Lets see what is the average column memory size for our dataframe:

In [6]:
def average_memory_use(df, dtypes=['float','int','object']):
    for dtype in dtypes:
        selected_dtype = df.select_dtypes(include=[dtype])
        mean_usage_b = selected_dtype.memory_usage(deep=True).mean()
        mean_usage_mb = mean_usage_b / 1024 ** 2
        print("Average memory usage for {} columns: {:03.2f} MB".format(dtype,mean_usage_mb))
        
average_memory_use(df)        

Average memory usage for float columns: 65.47 MB
Average memory usage for int columns: 65.47 MB
Average memory usage for object columns: 512.24 MB


# Some stuff we can do to decrease the data size:

## Defining function to extract the column's size

In [7]:
def mem_usage(pandas_obj):
    if isinstance(pandas_obj,pd.DataFrame):
        usage_b = pandas_obj.memory_usage(deep=True).sum()
    else: # we assume if not a df it's a series
        usage_b = pandas_obj.memory_usage(deep=True)
    usage_mb = usage_b / 1024 ** 2 # convert bytes to megabytes
    return "{:03.2f} MB".format(usage_mb)

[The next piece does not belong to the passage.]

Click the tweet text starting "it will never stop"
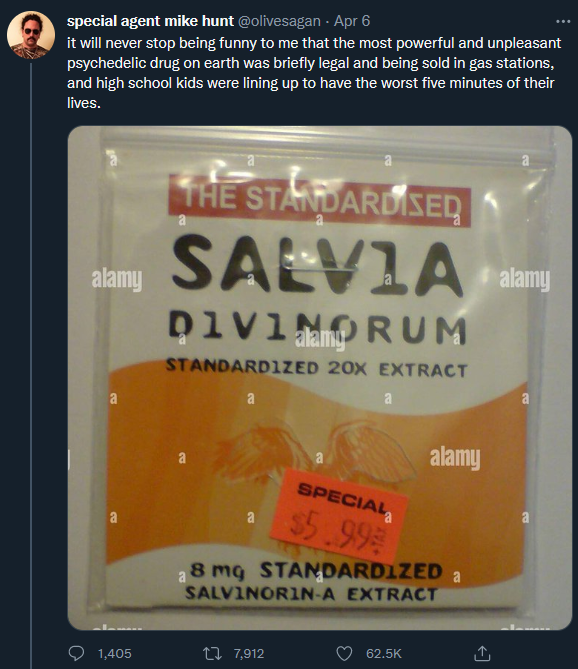The width and height of the screenshot is (578, 669). (314, 73)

original_df_size = mem_usage(df)
print('Original data frame memory size: ' + str(original_df_size))

Original data frame memory size: 24206.56 MB


## pd.to_numeric() to downcast numeric variables - Floats or Integers

https://pandas.pydata.org/pandas-docs/stable/generated/pandas.to_numeric.html

In [8]:
df_float = df.select_dtypes(include=['float'])
df_float_converted = df_float.apply(pd.to_numeric,downcast='float')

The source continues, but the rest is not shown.